── Data ──

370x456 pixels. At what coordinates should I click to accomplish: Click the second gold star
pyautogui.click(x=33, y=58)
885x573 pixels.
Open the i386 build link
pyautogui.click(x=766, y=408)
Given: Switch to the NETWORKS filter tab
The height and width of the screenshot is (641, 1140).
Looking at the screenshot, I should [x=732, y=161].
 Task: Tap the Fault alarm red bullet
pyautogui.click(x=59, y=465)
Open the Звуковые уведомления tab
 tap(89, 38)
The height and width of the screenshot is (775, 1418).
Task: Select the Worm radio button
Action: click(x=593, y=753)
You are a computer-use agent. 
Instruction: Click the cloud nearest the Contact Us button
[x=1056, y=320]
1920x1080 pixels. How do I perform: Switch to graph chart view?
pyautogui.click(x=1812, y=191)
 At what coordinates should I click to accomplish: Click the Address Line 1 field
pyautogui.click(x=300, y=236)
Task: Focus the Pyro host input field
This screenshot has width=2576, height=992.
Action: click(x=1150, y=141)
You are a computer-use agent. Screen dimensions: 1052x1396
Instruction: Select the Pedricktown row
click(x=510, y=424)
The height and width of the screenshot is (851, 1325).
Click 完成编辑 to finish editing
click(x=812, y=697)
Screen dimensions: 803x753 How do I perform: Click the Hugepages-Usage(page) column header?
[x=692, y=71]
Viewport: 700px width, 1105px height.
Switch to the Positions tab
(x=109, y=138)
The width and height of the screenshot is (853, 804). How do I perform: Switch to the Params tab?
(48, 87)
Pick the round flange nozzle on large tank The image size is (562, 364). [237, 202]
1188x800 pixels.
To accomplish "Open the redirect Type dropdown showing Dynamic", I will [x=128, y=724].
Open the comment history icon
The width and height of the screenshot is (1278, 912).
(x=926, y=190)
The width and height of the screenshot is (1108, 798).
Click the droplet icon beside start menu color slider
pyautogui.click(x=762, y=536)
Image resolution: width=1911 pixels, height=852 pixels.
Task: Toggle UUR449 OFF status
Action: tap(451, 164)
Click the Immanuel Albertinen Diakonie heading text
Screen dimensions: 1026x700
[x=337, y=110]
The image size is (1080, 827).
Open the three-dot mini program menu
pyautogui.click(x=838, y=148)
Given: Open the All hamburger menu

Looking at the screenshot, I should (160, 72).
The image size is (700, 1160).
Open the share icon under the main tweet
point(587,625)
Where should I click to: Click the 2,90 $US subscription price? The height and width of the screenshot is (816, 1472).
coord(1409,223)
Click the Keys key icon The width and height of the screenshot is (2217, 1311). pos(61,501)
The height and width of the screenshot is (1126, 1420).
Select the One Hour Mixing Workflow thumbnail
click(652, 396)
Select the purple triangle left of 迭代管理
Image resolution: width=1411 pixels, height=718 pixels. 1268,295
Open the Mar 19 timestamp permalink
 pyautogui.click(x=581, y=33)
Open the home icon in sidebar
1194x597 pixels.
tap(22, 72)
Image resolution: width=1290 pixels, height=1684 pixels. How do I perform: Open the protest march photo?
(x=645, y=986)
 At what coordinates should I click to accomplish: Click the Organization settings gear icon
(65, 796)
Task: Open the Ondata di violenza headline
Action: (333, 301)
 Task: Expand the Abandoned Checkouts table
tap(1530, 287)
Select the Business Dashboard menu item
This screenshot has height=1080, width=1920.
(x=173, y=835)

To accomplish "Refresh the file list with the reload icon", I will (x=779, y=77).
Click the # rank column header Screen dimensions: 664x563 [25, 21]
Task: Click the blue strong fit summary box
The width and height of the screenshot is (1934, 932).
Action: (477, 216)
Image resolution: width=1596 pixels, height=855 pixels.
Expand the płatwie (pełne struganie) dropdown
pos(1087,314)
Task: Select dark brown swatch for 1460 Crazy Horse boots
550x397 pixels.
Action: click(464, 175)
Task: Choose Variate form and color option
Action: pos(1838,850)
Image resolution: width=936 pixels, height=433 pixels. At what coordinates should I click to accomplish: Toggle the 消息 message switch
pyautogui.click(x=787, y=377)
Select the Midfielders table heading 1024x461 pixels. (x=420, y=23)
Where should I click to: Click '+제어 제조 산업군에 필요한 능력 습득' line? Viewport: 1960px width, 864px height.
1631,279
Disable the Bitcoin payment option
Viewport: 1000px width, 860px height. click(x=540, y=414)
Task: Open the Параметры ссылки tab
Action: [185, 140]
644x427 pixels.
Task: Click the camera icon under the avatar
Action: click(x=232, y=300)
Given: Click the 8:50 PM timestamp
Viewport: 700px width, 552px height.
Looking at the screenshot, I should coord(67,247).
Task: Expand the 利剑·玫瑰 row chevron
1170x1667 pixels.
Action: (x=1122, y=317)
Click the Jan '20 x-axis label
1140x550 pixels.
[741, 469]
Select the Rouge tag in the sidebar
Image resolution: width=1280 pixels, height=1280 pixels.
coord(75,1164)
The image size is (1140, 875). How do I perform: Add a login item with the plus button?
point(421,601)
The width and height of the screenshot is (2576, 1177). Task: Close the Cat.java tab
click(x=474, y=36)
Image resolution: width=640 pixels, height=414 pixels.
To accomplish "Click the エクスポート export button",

───

## Job:
Rewrite all of the lines above, changing every "Instruction" to "Directive" and leaving everything else as it is.

## Solution below:
370x456 pixels. At what coordinates should I click to accomplish: Click the second gold star
pyautogui.click(x=33, y=58)
885x573 pixels.
Open the i386 build link
pyautogui.click(x=766, y=408)
Given: Switch to the NETWORKS filter tab
The height and width of the screenshot is (641, 1140).
Looking at the screenshot, I should [x=732, y=161].
 Task: Tap the Fault alarm red bullet
pyautogui.click(x=59, y=465)
Open the Звуковые уведомления tab
 tap(89, 38)
The height and width of the screenshot is (775, 1418).
Task: Select the Worm radio button
Action: click(x=593, y=753)
You are a computer-use agent. 
Directive: Click the cloud nearest the Contact Us button
[x=1056, y=320]
1920x1080 pixels. How do I perform: Switch to graph chart view?
pyautogui.click(x=1812, y=191)
 At what coordinates should I click to accomplish: Click the Address Line 1 field
pyautogui.click(x=300, y=236)
Task: Focus the Pyro host input field
This screenshot has width=2576, height=992.
Action: click(x=1150, y=141)
You are a computer-use agent. Screen dimensions: 1052x1396
Directive: Select the Pedricktown row
click(x=510, y=424)
The height and width of the screenshot is (851, 1325).
Click 完成编辑 to finish editing
click(x=812, y=697)
Screen dimensions: 803x753 How do I perform: Click the Hugepages-Usage(page) column header?
[x=692, y=71]
Viewport: 700px width, 1105px height.
Switch to the Positions tab
(x=109, y=138)
The width and height of the screenshot is (853, 804). How do I perform: Switch to the Params tab?
(48, 87)
Pick the round flange nozzle on large tank The image size is (562, 364). [237, 202]
1188x800 pixels.
To accomplish "Open the redirect Type dropdown showing Dynamic", I will [x=128, y=724].
Open the comment history icon
The width and height of the screenshot is (1278, 912).
(x=926, y=190)
The width and height of the screenshot is (1108, 798).
Click the droplet icon beside start menu color slider
pyautogui.click(x=762, y=536)
Image resolution: width=1911 pixels, height=852 pixels.
Task: Toggle UUR449 OFF status
Action: tap(451, 164)
Click the Immanuel Albertinen Diakonie heading text
Screen dimensions: 1026x700
[x=337, y=110]
The image size is (1080, 827).
Open the three-dot mini program menu
pyautogui.click(x=838, y=148)
Given: Open the All hamburger menu

Looking at the screenshot, I should (160, 72).
The image size is (700, 1160).
Open the share icon under the main tweet
point(587,625)
Where should I click to: Click the 2,90 $US subscription price? The height and width of the screenshot is (816, 1472).
coord(1409,223)
Click the Keys key icon The width and height of the screenshot is (2217, 1311). pos(61,501)
The height and width of the screenshot is (1126, 1420).
Select the One Hour Mixing Workflow thumbnail
click(652, 396)
Select the purple triangle left of 迭代管理
Image resolution: width=1411 pixels, height=718 pixels. 1268,295
Open the Mar 19 timestamp permalink
 pyautogui.click(x=581, y=33)
Open the home icon in sidebar
1194x597 pixels.
tap(22, 72)
Image resolution: width=1290 pixels, height=1684 pixels. How do I perform: Open the protest march photo?
(x=645, y=986)
 At what coordinates should I click to accomplish: Click the Organization settings gear icon
(65, 796)
Task: Open the Ondata di violenza headline
Action: (333, 301)
 Task: Expand the Abandoned Checkouts table
tap(1530, 287)
Select the Business Dashboard menu item
This screenshot has height=1080, width=1920.
(x=173, y=835)

To accomplish "Refresh the file list with the reload icon", I will (x=779, y=77).
Click the # rank column header Screen dimensions: 664x563 [25, 21]
Task: Click the blue strong fit summary box
The width and height of the screenshot is (1934, 932).
Action: (477, 216)
Image resolution: width=1596 pixels, height=855 pixels.
Expand the płatwie (pełne struganie) dropdown
pos(1087,314)
Task: Select dark brown swatch for 1460 Crazy Horse boots
550x397 pixels.
Action: click(464, 175)
Task: Choose Variate form and color option
Action: pos(1838,850)
Image resolution: width=936 pixels, height=433 pixels. At what coordinates should I click to accomplish: Toggle the 消息 message switch
pyautogui.click(x=787, y=377)
Select the Midfielders table heading 1024x461 pixels. (x=420, y=23)
Where should I click to: Click '+제어 제조 산업군에 필요한 능력 습득' line? Viewport: 1960px width, 864px height.
1631,279
Disable the Bitcoin payment option
Viewport: 1000px width, 860px height. click(x=540, y=414)
Task: Open the Параметры ссылки tab
Action: [185, 140]
644x427 pixels.
Task: Click the camera icon under the avatar
Action: click(x=232, y=300)
Given: Click the 8:50 PM timestamp
Viewport: 700px width, 552px height.
Looking at the screenshot, I should coord(67,247).
Task: Expand the 利剑·玫瑰 row chevron
1170x1667 pixels.
Action: (x=1122, y=317)
Click the Jan '20 x-axis label
1140x550 pixels.
[741, 469]
Select the Rouge tag in the sidebar
Image resolution: width=1280 pixels, height=1280 pixels.
coord(75,1164)
The image size is (1140, 875). How do I perform: Add a login item with the plus button?
point(421,601)
The width and height of the screenshot is (2576, 1177). Task: Close the Cat.java tab
click(x=474, y=36)
Image resolution: width=640 pixels, height=414 pixels.
To accomplish "Click the エクスポート export button",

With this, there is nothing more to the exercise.